A year later, I was leaving an AA meeting on Vine Street in Hollywood when I saw Adam again. He was standing outside, disheveled, rocking from one foot to the other on the curb. I finished exchanging numbers with a woman I had met, hoping the crowd wouldn’t thin out and leave me exposed. I heard a couple AAs say hello to Adam. The three of them walked up the street in the direction of where my car was parked. The trio parted at the intersection where Adam leaned against a waist-high concrete wall outlining a strip mall. This is silly, I thought. I can’t wait him out. I began walking toward my car. As I approached Adam, his eyes didn’t seem to register me or anything else. I took out my cell phone and pretended to be engrossed with it. I waited at the crosswalk, Adam now only a few feet behind me. He was unaware of me, faded as he was from the world of color. I got in my car and headed home.

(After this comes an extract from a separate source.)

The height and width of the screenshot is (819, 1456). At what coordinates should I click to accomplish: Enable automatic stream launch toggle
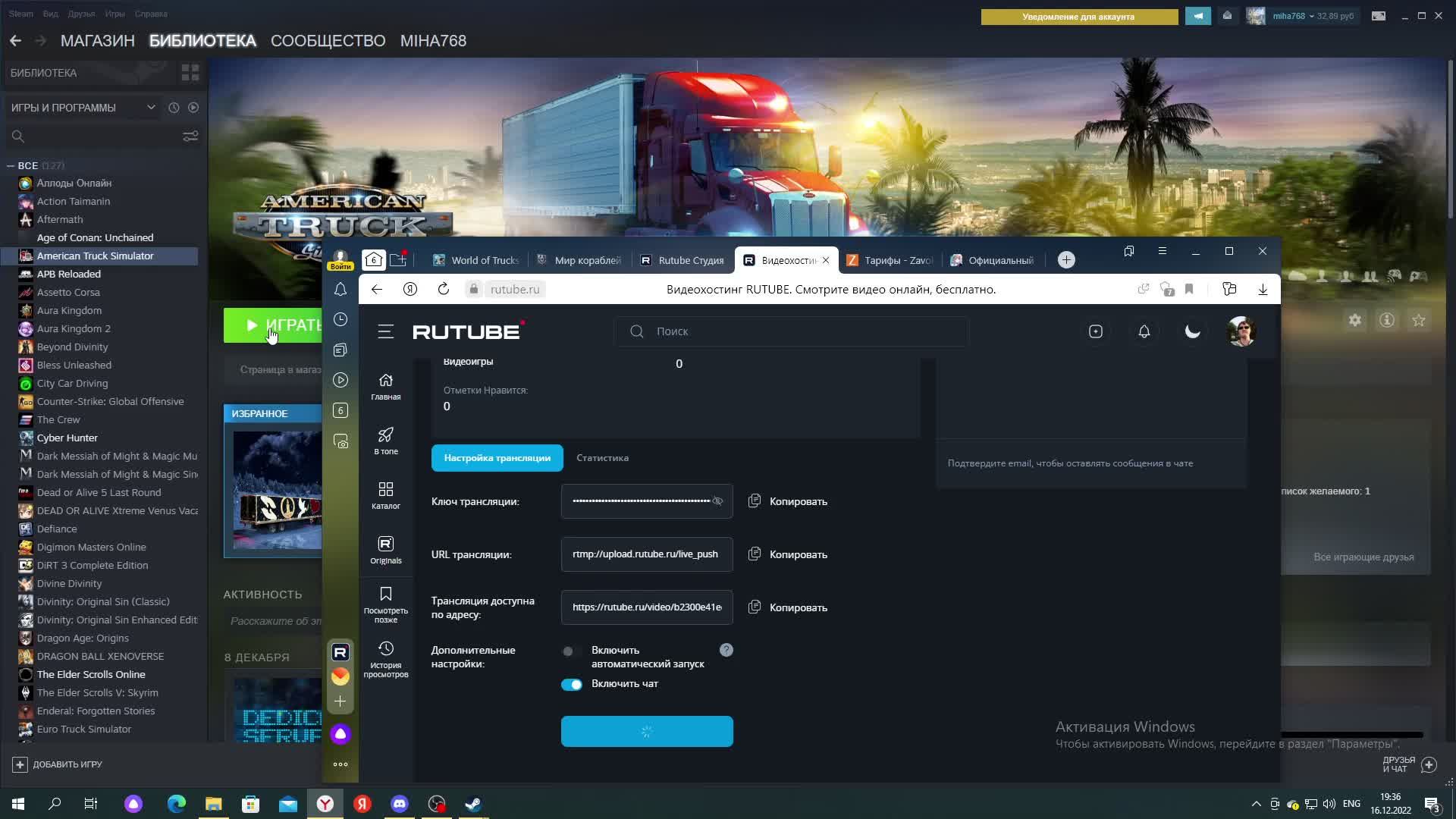(x=571, y=651)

The jacarandas were in bloom. I took Vine south and made my way onto June Street. Petals blanketed the curb-side cars, their windshields frosted in purple snow. An untouched carpet lay ahead of me along the asphalt and I could already hear the pop pop pop of their expiration beneath my tires. I pressed on the brakes and turned around. The flowers had fallen, but their tubular forms were still puffed out and present. I left them that way on the street. Their integrity still in tact.